SURPRISE SYMPHONIES – SYMMETRY AND SURPRISE IN PITCH STRUCTURES

David Andrew Banney *

* School of Mathematical and Physical Sciences, University of Newcastle, Callaghan, NSW, Australia.
E-mail: david.banney@newcastle.edu.au
Web: https://www.davidbanney.com

Abstract: Past research has identified useful parallels between the notion of symmetry breaking in the physical sciences and music. In that research harmonic structures and processes were considered in two general categories – symmetric, disorienting ones on one side, and asymmetric, informative ones on the other. Little attention has been paid to the role of symmetry breaking and information theory in understanding structures that lie in the middle of the spectrum, straddling the dichotomy of symmetry on one side and information on the other.
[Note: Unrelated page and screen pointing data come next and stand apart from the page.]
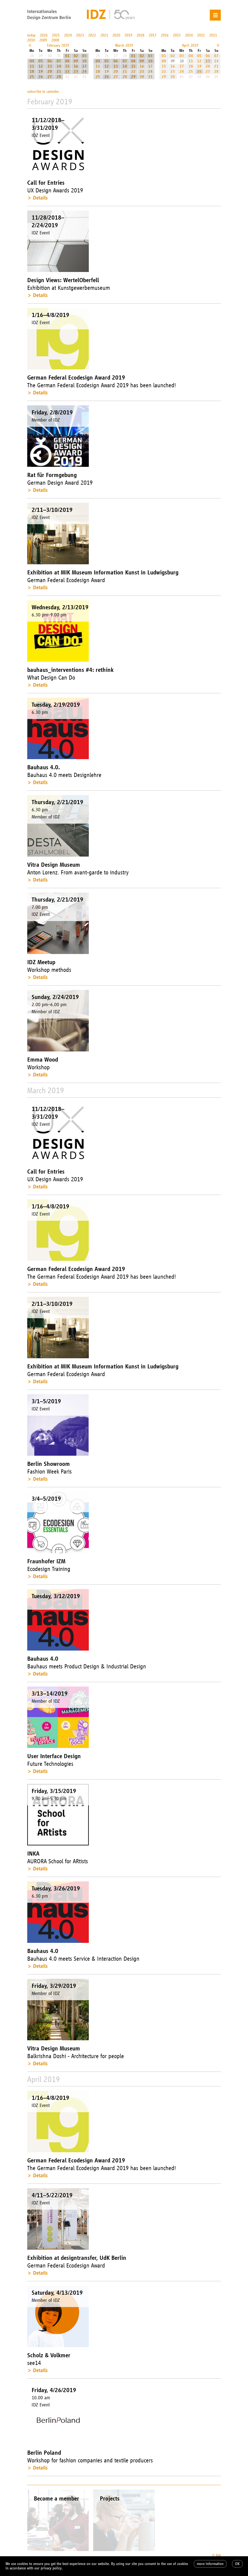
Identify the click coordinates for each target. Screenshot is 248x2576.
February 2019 (58, 45)
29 (133, 77)
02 (76, 56)
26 (40, 77)
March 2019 (124, 45)
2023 (80, 35)
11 (32, 66)
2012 (201, 35)
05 (40, 61)
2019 (128, 35)
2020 (116, 35)
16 (76, 66)
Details (40, 198)
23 (76, 71)
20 (50, 71)
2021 (104, 35)
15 (67, 66)
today (31, 35)
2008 (55, 40)
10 (84, 61)
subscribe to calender (43, 91)
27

This paper examines pitch phenomena that simultaneously exhibit characteristics associated with information, and characteristics that counter this by increasing rather than decreasing uncertainty. For example, in the setting of a diatonic melody, the appearance of a chromatic note is at once surprising (a characteristic of information) and a cause of more rather than less certainty. It is proposed that such events create a critical point akin to the situation in which a crystal is warmed to a temperature around its melting point, and that the resolution of the uncertainty created by such events is a symmetry breaking process. This phenomenon is seen at a local level in a number of works (Haydn, Bach, Scarlatti and Beethoven), before a discussion of the phenomenon in a global, historical context.